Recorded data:
*** Block opens ***

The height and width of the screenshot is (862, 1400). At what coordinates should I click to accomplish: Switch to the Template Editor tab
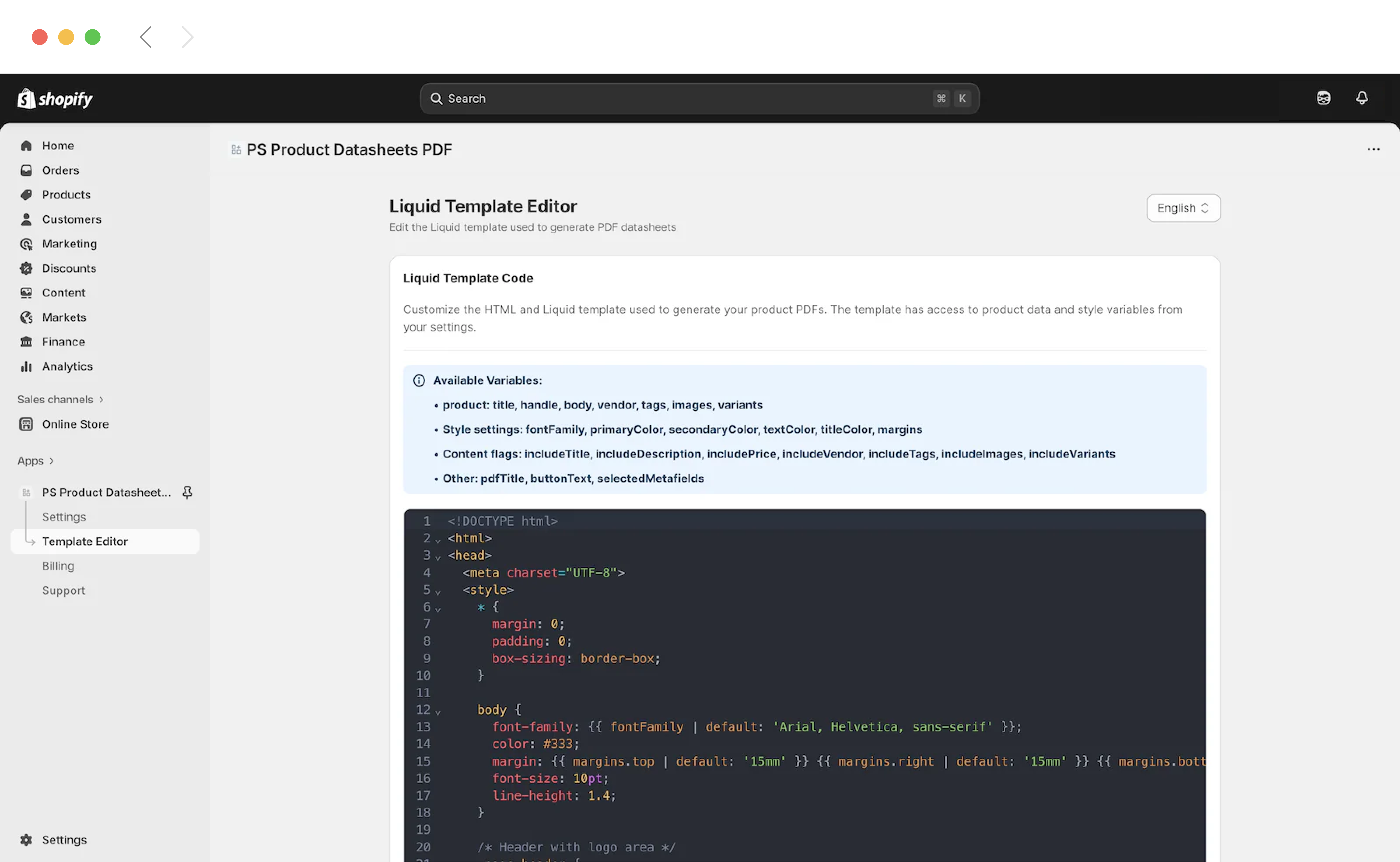tap(85, 541)
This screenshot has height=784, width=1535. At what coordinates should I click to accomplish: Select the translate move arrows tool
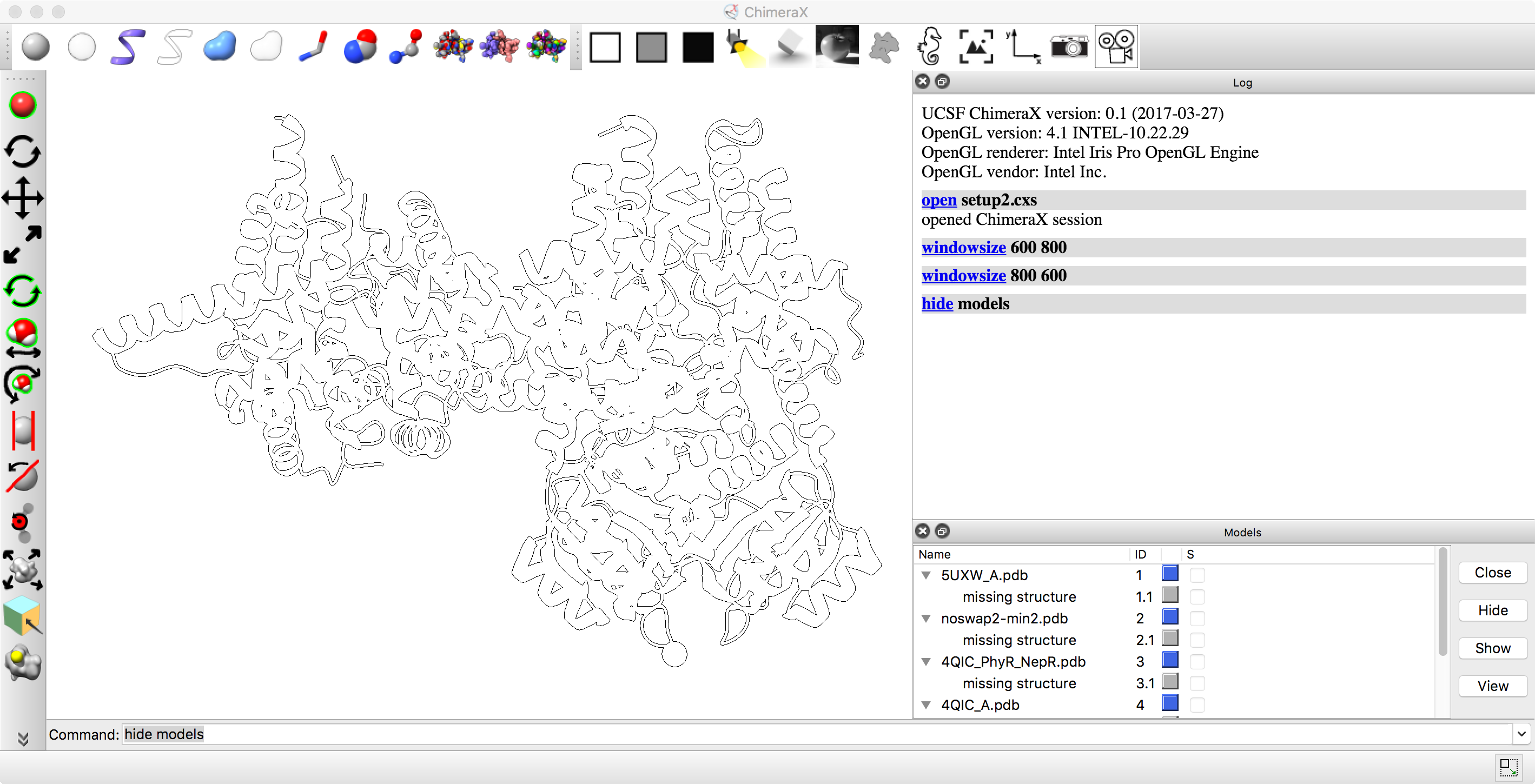point(23,198)
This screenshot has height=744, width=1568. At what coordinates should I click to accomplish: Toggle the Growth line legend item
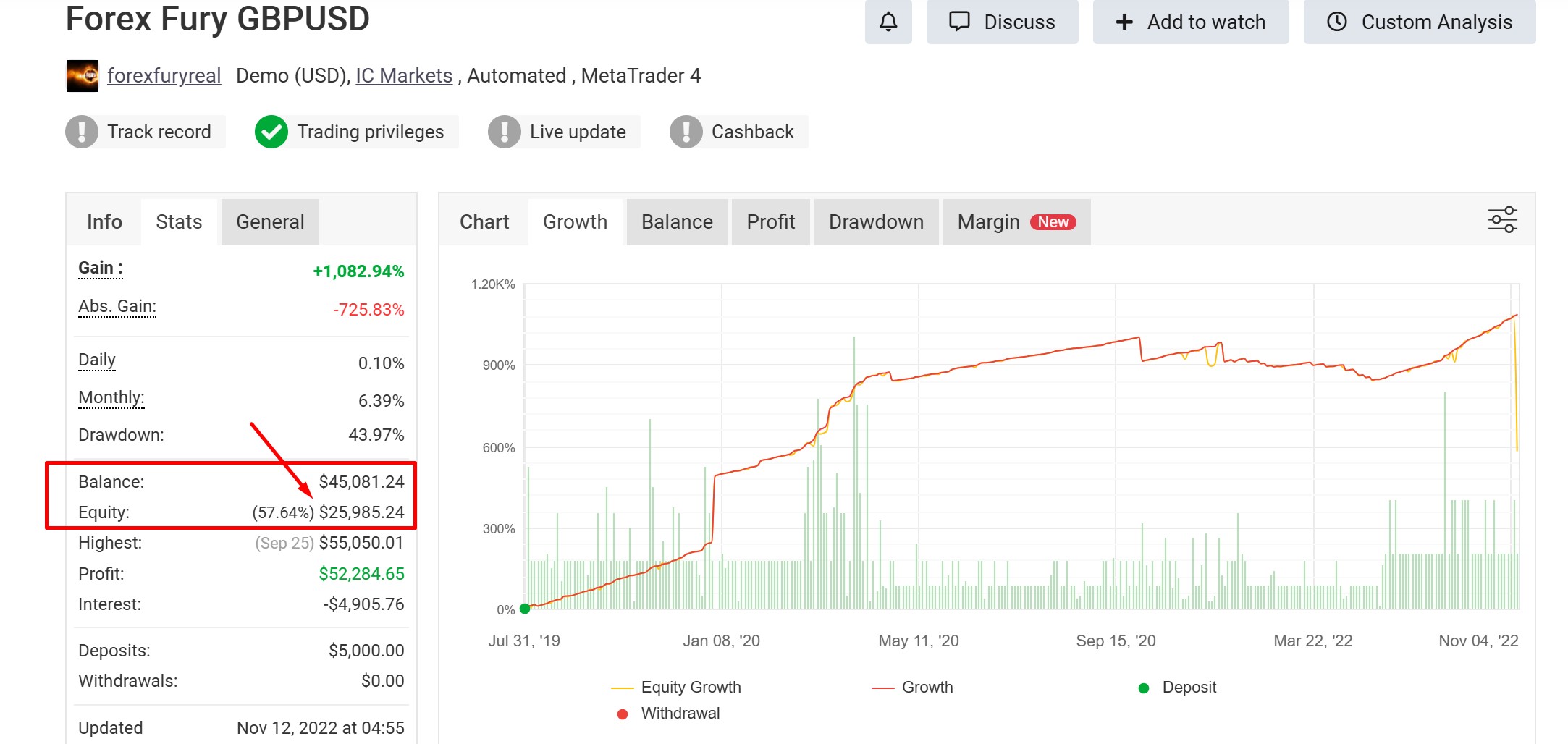pos(914,687)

*** Block closes ***

ASSIGNED TASK:
The response should repeat each record precisely and contain no pictures.

EXERCISE OUTPUT:
The height and width of the screenshot is (862, 1400). At what coordinates should I click to accomplish: Switch to the Template Editor tab
tap(85, 541)
This screenshot has height=784, width=1535. At what coordinates should I click to accomplish: Select the translate move arrows tool
point(23,198)
This screenshot has height=744, width=1568. At what coordinates should I click to accomplish: Toggle the Growth line legend item
pos(914,687)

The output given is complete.